The demographic data of the two groups are shown in Table 1. There were 250 patients in the MSD group (168 males and 82 females) and 64 patients in the non-MSD group (40 males and 24 females). The average age was 64.3 ± 9.5 years in the MSD group and 62.3 ± 8.7 years in the non-MSD group. Student’s t-test analysis showed that there was no significant difference in the average age, age at PD onset, and duration of PD between the two groups (all P > 0.05). The proportion of patients with a family history of PD was similar in both groups (P > 0.05).
The Chi-squared test revealed that a higher percentage of patients engaged in manual labor in the MSD group (68.00%) than in the non-MSD group (53.13%; P = 0.026). More patients in the MSD group (84.00%) had a low level of education (lack of post-secondary education in university) than patients in the non-MSD group (59.37%; P < 0.001). More patients in the MSD group (70.40%) had a low income (lower than 5500 yuan) compared to those in the non-MSD group (56.25%; P = 0.031). However, there were no significant differences between these two groups in terms of gender, marital status, or leisure activities (P > 0.05 for all).
Data on the clinical characteristics of the two groups are shown in Table 2. There were no significant differences between the two groups in terms of hypertension, hyperlipidemia, ischemic heart disease, or diabetes mellitus (P > 0.05 for all).
The Chi-squared test revealed that there were more frontal lobe lesions in the MSD group (78.00%) than in the non-MSD group (59.38%; P = 0.002). Similarly, there were more temporal lobe lesions in the MSD group (51.60%) than in the non-MSD group (35.94%; P = 0.025). In addition, a higher percentage of patients had concurrent dysphagia in the MSD group (46.40%) than in the non-MSD group (31.25%; P = 0.029). However, no significant differences were found in terms of concurrence with other CNS diseases between these two groups (P > 0.05 for all).
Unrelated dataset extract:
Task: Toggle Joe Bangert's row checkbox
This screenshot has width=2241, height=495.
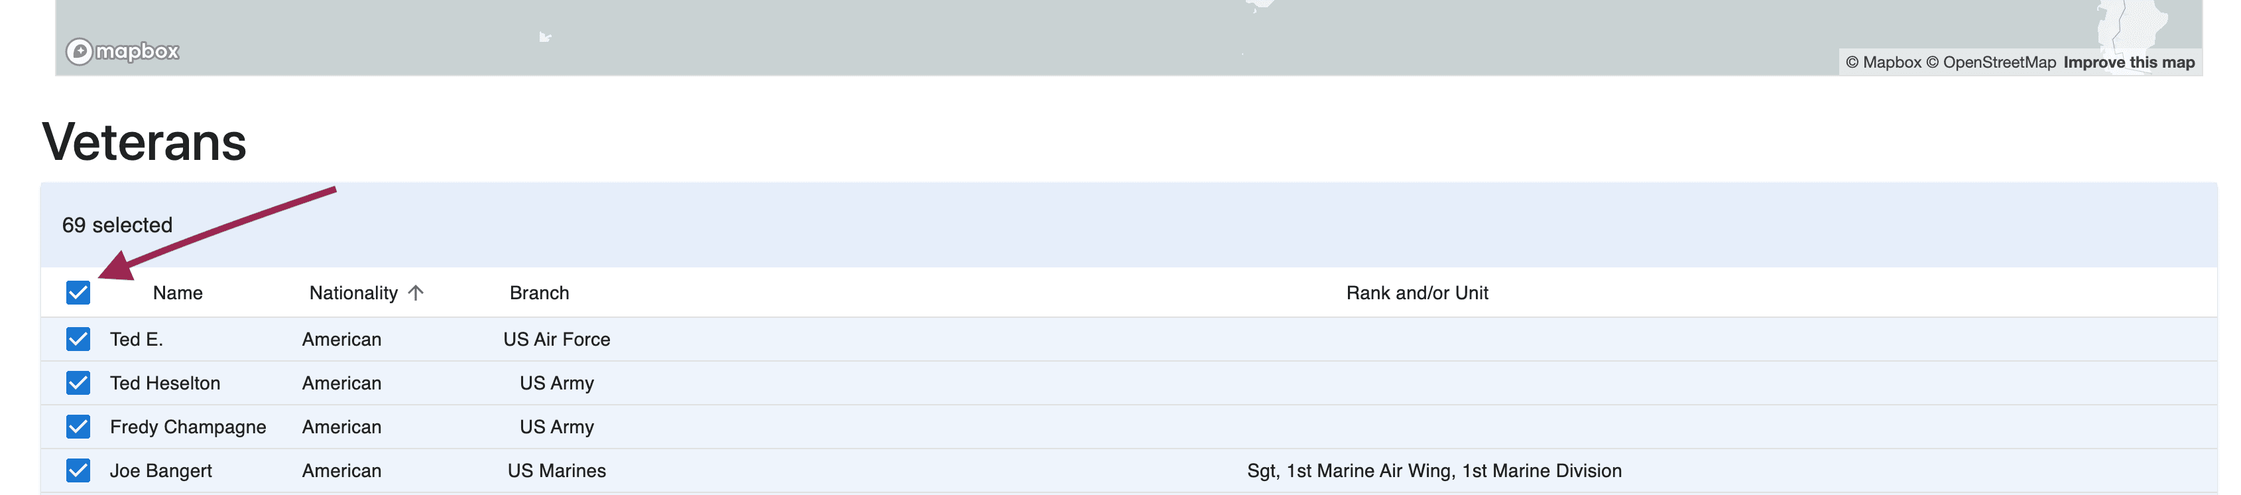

Anti-PD drugs, such as levodopa, selegiline, and amantadine, were prescribed more often in the MSD group, while dopamine agonists were prescribed more often in the non-MSD group. However, there were no significant differences in the medication frequency or drug dose between the two groups (P > 0.05 for all).
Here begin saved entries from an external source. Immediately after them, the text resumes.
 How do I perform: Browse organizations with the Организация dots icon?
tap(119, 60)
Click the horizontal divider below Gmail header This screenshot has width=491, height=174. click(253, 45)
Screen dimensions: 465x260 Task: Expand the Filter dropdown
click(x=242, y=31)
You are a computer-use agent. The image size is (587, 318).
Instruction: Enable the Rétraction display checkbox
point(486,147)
The differences in the PD-associated evaluations between the two groups are shown in Table 3. The Mann-Whitney U test revealed that the ADL score was lower in the MSD group than in the non-MSD group (P = 0.020). However, there was no significant difference in the Hoehn & Yahr stage score and duration of PD between the MSD group and non-MSD group (P = 0.095).
Regarding the UPDRS score, the UPDRS motor sum, tremor score, and PIGD scores were numerically, but not significantly, higher in the MSD group compared to the non-MSD group after the Mann-Whitney U test (P > 0.05 for all).
In the univariate analysis of the NMSS scores, the Mann-Whitney U test revealed that both NMSS domain 4 (perceptual problem) and NMSS domain 5 (attention/memory) scores were significantly higher in the MSD group than in the non- MSD group (P = 0.033 and P < 0.001, respectively). However, there were no significant differences in the other NMSS domain scores between the two groups (P > 0.05 for all).
Multivariate logistic regression
Multivariate logistic regression analysis excluded some of the significant factors from the univariate analysis, including occupation, monthly income, temporal lobe lesions, concurrent dysphagia, ADL score, and NMSS domain 4 score (perceptual problems), from the pool of independent risk factors. On the other hand, potential risk factors, including educational level, frontal lobe lesions, and NMSS domain 5 score (attention/memory), had a significant power to predict risk for MSD in PD.
The patients with a higher educational level [OR = 0.674, 95% CI (0.590, 0.808)] had a lower likelihood of PD-associated MSD. However, patients with a higher occurrence of frontal lobe lesions [OR = 5.145, 95% CI (2.018, 7.308)], or higher NMSS domain 5 scores (attention/memory) [OR = 10.458, 95% CI (6.164, 15.209)] had a higher likelihood of PD-associated MSD.